Ma per le chiese metodiste (e poi valdesi, a seguito del Patto d’integrazione del 1975) è stato uno dei grandi punti di riferimento della generazione attiva dopo il secondo conflitto mondiale.

Innumerevoli gli incarichi che ha avuto nella Chiesa: più volte membro del Comitato permanente per l’Opera delle chiese metodiste in Italia (Opcemi), membro della Commissione per le Intese con lo Stato, a due riprese nella Tavola valdese (la seconda, 1995-2000, come vicemoderatore), ha dato un grande contributo, anche di competenza professionale, alla Commissione discipline (1985-95). Molti i suoi articoli e contributi a volumi dell’editrice Claudiana (in particolare nel volume Chiese e Stato nell’Italia che cambia. Il ruolo del protestantesimo, 1998, in collaborazione con Sergio Aquilante, Giorgio Bouchard, Giorgio Tourn) e nella collana della Federazione delle chiese evangeliche in Italia (La libertà degli altri, 1998); inoltre aveva redatto la voce «chiese evangeliche» nel Digesto italiano edito da Utet.

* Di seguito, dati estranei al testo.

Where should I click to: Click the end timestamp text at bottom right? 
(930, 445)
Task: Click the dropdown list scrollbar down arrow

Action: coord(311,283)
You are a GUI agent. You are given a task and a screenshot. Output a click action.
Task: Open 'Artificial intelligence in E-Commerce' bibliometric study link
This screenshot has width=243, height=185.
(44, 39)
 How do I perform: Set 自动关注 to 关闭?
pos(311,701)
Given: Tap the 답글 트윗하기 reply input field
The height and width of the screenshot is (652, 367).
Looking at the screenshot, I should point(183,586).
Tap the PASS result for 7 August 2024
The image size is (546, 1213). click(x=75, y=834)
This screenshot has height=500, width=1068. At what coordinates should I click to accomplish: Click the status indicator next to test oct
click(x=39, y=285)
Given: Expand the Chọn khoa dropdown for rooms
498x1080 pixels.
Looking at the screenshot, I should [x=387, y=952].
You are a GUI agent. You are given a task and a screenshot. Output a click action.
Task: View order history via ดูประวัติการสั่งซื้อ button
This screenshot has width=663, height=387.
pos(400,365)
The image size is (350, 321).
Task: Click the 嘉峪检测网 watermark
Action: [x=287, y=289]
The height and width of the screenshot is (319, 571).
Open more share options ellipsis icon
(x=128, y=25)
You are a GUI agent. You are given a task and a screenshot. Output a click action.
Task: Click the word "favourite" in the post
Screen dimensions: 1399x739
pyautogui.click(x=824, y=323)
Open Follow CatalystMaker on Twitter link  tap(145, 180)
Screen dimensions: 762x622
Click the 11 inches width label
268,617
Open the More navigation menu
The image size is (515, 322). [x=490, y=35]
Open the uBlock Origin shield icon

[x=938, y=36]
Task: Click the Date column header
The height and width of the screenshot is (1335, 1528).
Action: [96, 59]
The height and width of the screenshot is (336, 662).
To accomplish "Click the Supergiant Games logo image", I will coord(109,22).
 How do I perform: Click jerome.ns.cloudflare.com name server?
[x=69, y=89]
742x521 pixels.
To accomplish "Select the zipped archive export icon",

Franco Becchino, persona autorevole e convincente, ma al tempo stesso spiritosissima, fraterna e accogliente di fronte a chiunque, amava molto la sua città, e a essa dedicò anche una parte del suo tempo, dopo l’emeritazione, come organizzatore di lezioni e cicli di studi per l’Università della Terza età: invitato per due volte in quella sede, ho visto di persona come sapesse coinvolgere i concittadini e come sapesse cogliere l’occasione per diffondere fra loro il pensiero protestante e la storia dell’evangelismo italiano. Era però legato anche alle valli valdesi, dove si recava principalmente in estate: per questo non ha stupito la sua scelta di avere il servizio funebre nella sua città e venire poi sepolto al cimitero di Angrogna.